+ Cardinal George Pell, Archbishop of Sydney
13 Dec 2009
When I was growing up I never met a vegetarian. Even today the idea makes me a bit uneasy for reasons I don't fully understand. One of my bishop friends is a vegetarian and he is distressingly normal, a thoroughly good bloke and amazingly fit and healthy for his age.
Despite this counter example I was still relieved to discover that Hitler was a vegetarian who predicted that the future of the world would be vegetarian. In fact this might be a project for a next generation Human Rights Commission which could sponsor a survey to establish that humans have no right to eat animal meat!
Hitler took this vegetarianism from a German thinker Friedrich Nietzsche who believed God was dead and that it was therefore absurd to claim that humans, unlike animals, are made in God's image, unique in nature and superior to all other forms of natural life.
If there is no God then humans are just another form of animal life, clever and luckier than the other animals, but not essentially different. So extremist Greens suggest that animal welfare is as important as human welfare and even usually moderate Greens can argue that large projects, with consequences for the wellbeing of hundreds of thousands of people, can be prohibited because of the bad effects on some animals, such as turtles who breathe through their bottoms.
Political correctness warps traditional human understandings and damages our sense of perspective. All of God's creation is good, although the law of the jungle rules in nature, evidence of the cosmic flaw, of the original sin that helps explain the food chain where species prey upon one another.
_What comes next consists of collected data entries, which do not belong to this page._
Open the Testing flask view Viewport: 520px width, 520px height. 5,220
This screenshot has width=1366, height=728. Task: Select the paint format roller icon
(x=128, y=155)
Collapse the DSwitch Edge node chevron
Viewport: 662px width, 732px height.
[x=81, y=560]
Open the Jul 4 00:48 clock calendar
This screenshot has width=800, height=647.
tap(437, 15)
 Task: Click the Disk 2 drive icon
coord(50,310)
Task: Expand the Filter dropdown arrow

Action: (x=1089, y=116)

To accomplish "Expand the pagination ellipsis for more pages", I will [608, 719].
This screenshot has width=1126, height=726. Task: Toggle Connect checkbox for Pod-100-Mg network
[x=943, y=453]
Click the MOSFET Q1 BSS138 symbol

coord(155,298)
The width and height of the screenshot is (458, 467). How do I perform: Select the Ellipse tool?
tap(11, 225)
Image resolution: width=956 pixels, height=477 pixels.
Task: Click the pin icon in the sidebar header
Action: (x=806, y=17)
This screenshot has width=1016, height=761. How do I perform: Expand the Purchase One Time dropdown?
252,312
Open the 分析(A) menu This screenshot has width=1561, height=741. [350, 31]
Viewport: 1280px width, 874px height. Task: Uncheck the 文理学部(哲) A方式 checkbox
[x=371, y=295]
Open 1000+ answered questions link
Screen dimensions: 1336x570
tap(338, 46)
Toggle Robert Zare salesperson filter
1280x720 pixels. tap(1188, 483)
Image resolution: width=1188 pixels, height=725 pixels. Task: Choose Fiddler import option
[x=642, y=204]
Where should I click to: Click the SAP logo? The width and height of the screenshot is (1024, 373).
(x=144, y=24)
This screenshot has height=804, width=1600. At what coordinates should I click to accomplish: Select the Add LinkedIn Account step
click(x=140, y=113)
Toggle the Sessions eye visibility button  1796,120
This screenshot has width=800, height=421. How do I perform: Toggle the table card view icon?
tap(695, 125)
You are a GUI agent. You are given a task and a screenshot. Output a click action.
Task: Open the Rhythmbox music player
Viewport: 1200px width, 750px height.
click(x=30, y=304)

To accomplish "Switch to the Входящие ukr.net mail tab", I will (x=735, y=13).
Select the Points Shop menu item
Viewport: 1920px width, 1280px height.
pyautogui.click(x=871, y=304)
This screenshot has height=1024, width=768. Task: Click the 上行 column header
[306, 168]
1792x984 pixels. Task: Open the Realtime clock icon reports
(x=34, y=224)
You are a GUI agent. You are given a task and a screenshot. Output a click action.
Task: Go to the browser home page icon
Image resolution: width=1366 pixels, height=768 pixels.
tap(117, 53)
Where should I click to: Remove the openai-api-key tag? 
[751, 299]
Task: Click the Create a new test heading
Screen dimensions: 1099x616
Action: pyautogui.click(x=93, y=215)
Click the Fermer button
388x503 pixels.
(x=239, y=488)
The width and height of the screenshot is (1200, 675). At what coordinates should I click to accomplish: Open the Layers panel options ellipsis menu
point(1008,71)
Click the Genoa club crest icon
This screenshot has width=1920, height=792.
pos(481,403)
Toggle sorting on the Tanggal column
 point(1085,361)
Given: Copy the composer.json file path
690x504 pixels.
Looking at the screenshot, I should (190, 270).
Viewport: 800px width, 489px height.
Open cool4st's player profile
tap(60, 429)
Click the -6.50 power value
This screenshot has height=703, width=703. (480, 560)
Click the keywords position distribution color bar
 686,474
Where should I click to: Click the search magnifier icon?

Droughts, bushfires, earthquakes remind us nature can be tough and capricious.
Humans are the centerpiece and crown of imperfect creation and animals can and should be used for their welfare. The first followers of Christ were fishermen and he sent them out to try again after they had fished in vain all night.
Christians are prohibited from being cruel to animals and share the universal human obligation to respect the planet and preserve the environment for future generations. Francis of Assisi is a Christian saint and genius and he believed God came among us as a man, not as an angel, not as an animal.
Christians are humanitarians and humanists, because humans are central to creation under God. Christians can be meat eaters or vegetarians but pretending nature is like Disneyland is no substitute for God.